◆ Given task: Please show every line of the records below that contains the string "size", each copied in full.

◆ Listing:
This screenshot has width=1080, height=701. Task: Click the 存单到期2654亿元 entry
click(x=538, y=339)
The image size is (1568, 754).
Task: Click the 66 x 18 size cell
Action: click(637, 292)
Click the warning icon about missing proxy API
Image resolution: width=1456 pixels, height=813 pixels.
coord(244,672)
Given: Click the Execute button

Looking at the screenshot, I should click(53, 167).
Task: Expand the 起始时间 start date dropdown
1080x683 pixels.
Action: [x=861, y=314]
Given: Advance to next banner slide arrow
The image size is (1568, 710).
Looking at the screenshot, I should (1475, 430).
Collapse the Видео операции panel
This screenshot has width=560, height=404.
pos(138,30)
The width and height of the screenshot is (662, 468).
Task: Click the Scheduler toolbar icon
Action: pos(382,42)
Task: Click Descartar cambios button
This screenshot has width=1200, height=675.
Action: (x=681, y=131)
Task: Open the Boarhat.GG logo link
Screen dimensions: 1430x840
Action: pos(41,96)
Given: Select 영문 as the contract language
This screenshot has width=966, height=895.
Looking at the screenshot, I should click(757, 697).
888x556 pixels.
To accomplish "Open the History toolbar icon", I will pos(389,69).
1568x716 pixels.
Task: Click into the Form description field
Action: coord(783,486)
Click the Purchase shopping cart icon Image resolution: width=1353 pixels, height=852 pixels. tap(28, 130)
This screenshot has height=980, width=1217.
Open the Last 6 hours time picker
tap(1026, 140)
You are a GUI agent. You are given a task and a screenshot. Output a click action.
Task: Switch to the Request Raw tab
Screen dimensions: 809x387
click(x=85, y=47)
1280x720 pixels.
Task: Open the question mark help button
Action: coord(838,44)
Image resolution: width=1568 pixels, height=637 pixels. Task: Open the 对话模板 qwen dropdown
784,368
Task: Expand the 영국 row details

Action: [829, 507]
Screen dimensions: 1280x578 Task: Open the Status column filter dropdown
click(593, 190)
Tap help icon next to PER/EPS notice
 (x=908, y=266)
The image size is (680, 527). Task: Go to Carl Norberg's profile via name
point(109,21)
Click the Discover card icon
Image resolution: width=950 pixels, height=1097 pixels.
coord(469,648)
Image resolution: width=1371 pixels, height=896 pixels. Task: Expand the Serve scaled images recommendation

◆ Task result:
The image size is (1568, 754).
Task: Click the 66 x 18 size cell
The image size is (1568, 710).
The image size is (680, 527). Task: Go to Carl Norberg's profile via name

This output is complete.